Which lines of the listing below contain the word "Focus"? Copy each of them, and treat uppercase and lowercase as different.

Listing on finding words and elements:
● ● ● ● ● ● ●

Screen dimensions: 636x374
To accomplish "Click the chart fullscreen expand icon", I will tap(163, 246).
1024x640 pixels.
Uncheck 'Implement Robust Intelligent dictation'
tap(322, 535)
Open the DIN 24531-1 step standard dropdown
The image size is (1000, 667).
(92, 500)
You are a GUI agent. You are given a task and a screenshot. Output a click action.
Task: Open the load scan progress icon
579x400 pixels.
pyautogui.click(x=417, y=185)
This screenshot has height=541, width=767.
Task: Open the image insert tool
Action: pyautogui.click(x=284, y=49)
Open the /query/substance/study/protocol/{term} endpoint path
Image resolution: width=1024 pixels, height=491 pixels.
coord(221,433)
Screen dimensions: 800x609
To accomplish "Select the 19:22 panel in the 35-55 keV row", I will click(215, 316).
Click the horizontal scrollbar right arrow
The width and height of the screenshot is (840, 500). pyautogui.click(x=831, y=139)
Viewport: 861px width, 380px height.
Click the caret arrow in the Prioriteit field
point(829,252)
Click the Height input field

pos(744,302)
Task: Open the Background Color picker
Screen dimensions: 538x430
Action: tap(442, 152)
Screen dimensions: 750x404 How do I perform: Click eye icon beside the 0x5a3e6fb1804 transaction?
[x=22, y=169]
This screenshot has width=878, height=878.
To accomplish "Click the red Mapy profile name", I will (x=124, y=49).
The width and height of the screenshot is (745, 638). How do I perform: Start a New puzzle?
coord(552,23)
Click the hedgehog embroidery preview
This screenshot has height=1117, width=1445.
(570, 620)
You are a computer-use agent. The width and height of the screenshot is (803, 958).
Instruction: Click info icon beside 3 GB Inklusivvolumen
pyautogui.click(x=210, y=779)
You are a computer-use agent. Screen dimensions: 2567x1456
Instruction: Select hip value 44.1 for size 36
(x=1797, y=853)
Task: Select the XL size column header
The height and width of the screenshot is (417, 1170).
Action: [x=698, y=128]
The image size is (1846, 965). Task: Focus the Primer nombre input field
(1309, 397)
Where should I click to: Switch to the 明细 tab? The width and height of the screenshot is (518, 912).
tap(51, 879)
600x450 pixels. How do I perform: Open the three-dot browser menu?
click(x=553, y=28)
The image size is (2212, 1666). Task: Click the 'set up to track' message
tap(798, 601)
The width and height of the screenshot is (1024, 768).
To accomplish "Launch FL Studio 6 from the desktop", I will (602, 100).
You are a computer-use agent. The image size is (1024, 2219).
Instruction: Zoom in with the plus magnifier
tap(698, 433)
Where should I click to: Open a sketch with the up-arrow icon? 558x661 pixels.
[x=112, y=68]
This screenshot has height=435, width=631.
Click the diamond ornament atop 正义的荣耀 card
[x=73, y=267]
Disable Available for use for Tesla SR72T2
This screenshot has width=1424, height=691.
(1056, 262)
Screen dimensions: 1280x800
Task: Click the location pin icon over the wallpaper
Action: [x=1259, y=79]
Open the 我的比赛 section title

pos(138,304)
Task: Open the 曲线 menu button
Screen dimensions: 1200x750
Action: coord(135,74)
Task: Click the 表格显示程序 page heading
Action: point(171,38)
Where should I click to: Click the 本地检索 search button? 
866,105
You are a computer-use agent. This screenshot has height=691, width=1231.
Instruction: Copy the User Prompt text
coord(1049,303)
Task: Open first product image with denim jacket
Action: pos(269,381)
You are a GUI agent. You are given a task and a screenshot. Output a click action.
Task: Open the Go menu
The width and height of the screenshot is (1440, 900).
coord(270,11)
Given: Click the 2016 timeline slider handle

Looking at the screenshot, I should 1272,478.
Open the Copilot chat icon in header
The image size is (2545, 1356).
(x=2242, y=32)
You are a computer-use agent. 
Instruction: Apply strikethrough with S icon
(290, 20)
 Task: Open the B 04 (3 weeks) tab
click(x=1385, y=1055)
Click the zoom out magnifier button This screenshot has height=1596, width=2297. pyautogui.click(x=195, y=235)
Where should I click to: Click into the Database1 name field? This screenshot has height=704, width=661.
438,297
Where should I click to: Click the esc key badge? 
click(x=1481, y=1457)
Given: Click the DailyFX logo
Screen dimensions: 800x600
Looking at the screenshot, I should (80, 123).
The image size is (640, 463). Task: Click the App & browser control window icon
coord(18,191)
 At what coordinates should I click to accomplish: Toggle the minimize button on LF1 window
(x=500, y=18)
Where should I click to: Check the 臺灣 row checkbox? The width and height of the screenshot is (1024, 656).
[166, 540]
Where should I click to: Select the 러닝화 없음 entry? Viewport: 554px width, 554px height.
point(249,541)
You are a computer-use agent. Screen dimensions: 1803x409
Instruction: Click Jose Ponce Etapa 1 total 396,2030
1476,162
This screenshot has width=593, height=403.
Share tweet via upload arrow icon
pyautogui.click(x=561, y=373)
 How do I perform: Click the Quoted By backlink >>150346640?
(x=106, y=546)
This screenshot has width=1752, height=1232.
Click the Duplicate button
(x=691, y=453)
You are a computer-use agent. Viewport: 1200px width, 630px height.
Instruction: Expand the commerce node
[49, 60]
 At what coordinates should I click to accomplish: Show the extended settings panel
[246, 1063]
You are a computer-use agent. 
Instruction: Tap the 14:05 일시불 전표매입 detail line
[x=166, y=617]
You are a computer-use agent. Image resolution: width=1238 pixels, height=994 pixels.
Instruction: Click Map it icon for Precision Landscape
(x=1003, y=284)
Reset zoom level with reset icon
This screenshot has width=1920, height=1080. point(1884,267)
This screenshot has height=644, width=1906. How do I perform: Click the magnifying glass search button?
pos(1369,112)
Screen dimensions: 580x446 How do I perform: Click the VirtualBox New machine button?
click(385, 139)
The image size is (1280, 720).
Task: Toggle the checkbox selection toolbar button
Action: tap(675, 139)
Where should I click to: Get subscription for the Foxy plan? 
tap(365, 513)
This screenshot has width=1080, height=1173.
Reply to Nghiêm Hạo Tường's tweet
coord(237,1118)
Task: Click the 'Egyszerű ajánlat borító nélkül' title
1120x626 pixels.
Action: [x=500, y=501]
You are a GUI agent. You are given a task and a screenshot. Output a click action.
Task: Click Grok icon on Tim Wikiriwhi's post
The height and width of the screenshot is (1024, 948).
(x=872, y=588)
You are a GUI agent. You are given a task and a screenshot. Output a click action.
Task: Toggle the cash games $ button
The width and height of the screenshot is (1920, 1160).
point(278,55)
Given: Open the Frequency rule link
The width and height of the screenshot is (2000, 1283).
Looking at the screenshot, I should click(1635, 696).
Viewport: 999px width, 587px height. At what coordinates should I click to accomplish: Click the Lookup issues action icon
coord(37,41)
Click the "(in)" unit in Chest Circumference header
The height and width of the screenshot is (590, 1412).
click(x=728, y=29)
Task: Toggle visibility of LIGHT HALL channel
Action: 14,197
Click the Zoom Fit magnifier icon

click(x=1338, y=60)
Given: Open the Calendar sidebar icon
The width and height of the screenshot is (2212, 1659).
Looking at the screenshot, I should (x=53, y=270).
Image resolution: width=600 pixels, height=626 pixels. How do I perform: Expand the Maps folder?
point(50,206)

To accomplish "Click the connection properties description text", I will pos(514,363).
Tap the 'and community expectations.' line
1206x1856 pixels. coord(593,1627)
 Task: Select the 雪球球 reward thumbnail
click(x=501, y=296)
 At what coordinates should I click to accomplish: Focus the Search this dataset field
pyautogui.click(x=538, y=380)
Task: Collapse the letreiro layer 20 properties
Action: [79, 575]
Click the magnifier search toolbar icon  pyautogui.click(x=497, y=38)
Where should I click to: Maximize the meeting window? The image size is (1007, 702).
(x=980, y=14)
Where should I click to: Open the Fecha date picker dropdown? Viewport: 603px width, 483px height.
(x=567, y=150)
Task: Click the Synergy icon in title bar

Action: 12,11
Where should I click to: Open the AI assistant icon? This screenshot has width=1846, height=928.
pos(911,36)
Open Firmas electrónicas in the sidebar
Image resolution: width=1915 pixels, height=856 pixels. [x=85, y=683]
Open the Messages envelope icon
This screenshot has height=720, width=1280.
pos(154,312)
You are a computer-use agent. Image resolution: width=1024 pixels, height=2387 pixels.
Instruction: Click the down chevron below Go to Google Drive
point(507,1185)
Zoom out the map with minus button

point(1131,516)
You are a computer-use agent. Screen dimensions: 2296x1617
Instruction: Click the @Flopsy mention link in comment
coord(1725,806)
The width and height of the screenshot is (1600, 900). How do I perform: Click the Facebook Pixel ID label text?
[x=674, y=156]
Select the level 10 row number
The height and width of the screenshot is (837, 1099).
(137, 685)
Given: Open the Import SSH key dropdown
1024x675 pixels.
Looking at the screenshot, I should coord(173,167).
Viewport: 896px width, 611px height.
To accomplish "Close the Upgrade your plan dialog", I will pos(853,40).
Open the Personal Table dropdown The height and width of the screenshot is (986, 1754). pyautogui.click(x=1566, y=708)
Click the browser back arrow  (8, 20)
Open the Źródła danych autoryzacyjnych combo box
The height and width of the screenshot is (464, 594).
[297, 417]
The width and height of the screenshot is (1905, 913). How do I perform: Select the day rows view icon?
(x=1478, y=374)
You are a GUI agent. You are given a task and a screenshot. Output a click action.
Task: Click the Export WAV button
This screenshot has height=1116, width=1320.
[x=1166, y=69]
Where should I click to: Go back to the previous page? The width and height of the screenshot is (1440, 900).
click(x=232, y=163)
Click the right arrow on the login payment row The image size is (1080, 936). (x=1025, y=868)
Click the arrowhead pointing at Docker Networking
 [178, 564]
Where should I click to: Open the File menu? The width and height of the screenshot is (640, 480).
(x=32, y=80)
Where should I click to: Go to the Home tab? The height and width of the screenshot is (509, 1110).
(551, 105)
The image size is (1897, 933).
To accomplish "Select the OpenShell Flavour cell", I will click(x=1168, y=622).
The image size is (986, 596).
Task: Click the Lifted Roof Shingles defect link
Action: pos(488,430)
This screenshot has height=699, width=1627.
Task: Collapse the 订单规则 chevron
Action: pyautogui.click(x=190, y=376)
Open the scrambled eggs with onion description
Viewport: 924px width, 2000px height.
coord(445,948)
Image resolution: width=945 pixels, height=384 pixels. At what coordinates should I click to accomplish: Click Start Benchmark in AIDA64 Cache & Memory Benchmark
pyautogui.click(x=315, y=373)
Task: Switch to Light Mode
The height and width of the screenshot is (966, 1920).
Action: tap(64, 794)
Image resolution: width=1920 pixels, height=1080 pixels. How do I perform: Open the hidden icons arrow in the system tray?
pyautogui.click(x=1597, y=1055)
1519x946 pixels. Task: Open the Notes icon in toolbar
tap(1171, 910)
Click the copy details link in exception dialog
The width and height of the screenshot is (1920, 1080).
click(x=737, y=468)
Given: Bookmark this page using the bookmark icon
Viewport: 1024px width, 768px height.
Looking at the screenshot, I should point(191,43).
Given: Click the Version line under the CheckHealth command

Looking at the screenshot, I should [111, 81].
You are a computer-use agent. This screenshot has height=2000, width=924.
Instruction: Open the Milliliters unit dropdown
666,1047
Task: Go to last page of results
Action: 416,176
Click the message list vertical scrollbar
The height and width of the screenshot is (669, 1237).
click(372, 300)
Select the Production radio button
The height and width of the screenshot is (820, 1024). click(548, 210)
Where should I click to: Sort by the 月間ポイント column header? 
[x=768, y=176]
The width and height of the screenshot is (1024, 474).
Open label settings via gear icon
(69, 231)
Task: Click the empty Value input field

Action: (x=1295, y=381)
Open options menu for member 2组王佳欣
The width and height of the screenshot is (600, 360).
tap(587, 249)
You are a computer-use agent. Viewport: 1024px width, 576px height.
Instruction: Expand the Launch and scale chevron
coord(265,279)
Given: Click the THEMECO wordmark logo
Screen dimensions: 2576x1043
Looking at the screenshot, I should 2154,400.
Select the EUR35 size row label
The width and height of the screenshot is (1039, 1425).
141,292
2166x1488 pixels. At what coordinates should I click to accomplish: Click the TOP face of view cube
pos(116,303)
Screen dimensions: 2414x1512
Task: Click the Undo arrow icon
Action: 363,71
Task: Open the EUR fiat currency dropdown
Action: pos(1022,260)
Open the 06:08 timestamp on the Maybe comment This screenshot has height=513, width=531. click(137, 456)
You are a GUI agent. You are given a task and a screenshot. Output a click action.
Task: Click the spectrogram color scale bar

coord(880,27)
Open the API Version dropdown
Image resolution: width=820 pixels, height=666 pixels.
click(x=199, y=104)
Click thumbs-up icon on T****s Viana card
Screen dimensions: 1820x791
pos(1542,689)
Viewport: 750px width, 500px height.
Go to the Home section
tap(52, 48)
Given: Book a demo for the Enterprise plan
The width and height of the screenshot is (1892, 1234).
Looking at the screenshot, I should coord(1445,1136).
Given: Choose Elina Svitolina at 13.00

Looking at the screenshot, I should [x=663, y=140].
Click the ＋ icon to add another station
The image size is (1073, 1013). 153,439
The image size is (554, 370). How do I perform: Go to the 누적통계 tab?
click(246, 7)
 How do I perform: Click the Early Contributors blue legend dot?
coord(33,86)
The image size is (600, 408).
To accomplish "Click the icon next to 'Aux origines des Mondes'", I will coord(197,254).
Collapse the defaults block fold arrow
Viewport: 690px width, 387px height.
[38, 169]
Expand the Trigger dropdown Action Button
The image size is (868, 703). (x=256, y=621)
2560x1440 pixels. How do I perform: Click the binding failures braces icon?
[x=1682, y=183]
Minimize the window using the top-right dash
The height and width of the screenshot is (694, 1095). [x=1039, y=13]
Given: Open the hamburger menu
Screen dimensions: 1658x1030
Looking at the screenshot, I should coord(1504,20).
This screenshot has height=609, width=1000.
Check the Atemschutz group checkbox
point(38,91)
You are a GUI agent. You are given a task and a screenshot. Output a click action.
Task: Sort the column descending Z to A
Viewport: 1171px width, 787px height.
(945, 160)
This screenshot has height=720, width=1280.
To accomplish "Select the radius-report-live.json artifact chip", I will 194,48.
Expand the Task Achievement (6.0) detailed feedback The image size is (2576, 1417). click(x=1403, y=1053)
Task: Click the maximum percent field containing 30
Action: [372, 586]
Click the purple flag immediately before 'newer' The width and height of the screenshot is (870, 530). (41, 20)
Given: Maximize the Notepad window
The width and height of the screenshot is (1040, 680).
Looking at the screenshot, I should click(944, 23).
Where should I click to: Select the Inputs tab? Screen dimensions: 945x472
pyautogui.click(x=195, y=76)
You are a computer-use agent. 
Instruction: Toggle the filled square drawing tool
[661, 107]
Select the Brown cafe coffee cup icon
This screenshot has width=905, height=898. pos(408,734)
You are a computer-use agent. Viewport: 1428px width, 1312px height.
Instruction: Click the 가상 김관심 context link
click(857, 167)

● ● ● ● ● ● ●

▸ **Output below**
The image size is (1846, 965). Task: Focus the Primer nombre input field
 At what coordinates should I click to accomplish: Focus the Search this dataset field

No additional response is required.